Si inasprisce ulteriormente il caso Sebastiano Esposito. Dopo le dichiarazioni rilasciate dall'amministratore delegato e direttore generale del Cagliari, Stefano Melis, è arrivata la dura replica del procuratore dell'attaccante, Mario Giuffredi, intervenuto in esclusiva ai microfoni di TuttoCagliari.net.
Giuffredi replica a Melis e annuncia una denuncia
Il manager ha contestato con fermezza le parole del dirigente rossoblù, soffermandosi in particolare sull'utilizzo del termine "estorsione".

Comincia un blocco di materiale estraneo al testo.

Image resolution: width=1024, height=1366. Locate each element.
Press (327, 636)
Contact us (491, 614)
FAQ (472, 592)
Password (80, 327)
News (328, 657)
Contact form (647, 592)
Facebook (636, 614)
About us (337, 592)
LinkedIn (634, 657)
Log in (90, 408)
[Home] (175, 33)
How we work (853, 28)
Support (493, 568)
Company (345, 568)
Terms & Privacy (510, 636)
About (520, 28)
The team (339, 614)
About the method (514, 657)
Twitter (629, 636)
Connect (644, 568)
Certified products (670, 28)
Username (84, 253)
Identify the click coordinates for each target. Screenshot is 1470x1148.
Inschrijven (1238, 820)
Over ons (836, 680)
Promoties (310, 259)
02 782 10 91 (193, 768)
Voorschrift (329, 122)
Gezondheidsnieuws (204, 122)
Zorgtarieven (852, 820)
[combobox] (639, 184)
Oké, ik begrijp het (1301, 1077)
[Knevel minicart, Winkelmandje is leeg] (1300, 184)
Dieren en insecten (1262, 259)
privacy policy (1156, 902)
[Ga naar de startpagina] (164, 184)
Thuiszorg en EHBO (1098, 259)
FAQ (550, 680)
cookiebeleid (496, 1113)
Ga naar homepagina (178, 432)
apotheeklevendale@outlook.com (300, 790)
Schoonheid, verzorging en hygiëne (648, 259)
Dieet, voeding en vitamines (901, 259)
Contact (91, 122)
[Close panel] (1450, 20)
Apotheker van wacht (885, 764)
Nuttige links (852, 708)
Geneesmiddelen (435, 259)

"Non conosco Stefano Melis, non è mai stato presente alle trattative - ha esordito Giuffredi -. Si dovrebbe vergognare di aver usato il termine 'estorsione'. Probabilmente le persone che estorcono le conosce lui più di me. Io se oggi sono quello che sono lo devo al lavoro ed alla serietà, ergo dovrebbe sciacquarsi la bocca prima di parlare di me. Nel nostro mondo non c'è spazio per la parola ' estorsione'."

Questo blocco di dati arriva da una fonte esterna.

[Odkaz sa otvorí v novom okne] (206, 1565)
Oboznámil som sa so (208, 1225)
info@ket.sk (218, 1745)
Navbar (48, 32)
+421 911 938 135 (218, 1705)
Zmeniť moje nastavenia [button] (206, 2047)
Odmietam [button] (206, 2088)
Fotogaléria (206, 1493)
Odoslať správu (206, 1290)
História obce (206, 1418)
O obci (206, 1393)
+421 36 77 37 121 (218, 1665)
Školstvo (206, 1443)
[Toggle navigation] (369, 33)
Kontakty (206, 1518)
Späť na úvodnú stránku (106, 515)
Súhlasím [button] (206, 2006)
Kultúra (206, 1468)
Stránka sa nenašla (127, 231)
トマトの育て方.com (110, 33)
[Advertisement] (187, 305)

Giuffredi ha poi chiamato in causa anche il presidente del Cagliari, sostenendo che dovrebbe intervenire nei confronti del proprio dirigente.

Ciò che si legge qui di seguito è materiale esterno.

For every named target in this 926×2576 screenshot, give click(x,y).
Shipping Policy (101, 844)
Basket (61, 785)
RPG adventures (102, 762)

"Giulini dovrebbe prendere provvedimenti nei confronti del suo dirigente. Tra l'altro lo stesso presidente mi ha chiamato prima di trattare dicendomi di fare finta di rinnovare il contratto del ragazzo senza dire nulla a Catte ed Accardi."
Il procuratore ha inoltre difeso la validità del certificato medico presentato dal giocatore, respingendo le critiche mosse dalla società.
"Il certificato medico? Al ragazzo sono stati prescritti 10 giorni a causa dello stress a seguito di una visita con uno psicologo. Come si può sostenere che lo stesso certificato sia imbarazzante? Il signor Melis non è un medico, come può definire un certificato medico imbarazzante?"
Infine, Giuffredi ha annunciato l'intenzione di rivolgersi all'autorità giudiziaria.
"Domani provvederò a presentare denuncia presso le autorità competenti nei riguardi del Sig.Melis che dovrebbe essere un direttore generale, ma di fatto fa 'signor sì' al suo presidente".
Le accuse del dirigente e la posizione del Cagliari
La dura presa di posizione del procuratore arriva in risposta alle dichiarazioni rilasciate da Stefano Melis a Videolina, durante la presentazione della prima squadra rossoblù a Pula. In quell'occasione il dirigente aveva espresso forte delusione per la gestione della vicenda Esposito, affermando che il Cagliari aveva formulato una proposta di adeguamento contrattuale molto importante, tale da rendere l'attaccante uno dei giocatori più pagati della rosa. Melis aveva inoltre parlato di una situazione "più simile a un tentativo di estorsione", criticando l'abbandono del ritiro da parte del calciatore e definendo "quantomeno imbarazzante" il certificato medico presentato alla ripresa degli allenamenti. Secondo il dirigente, il Cagliari resta comunque disposto a cedere Esposito, ma soltanto davanti a offerte ritenute adeguate al valore del giocatore.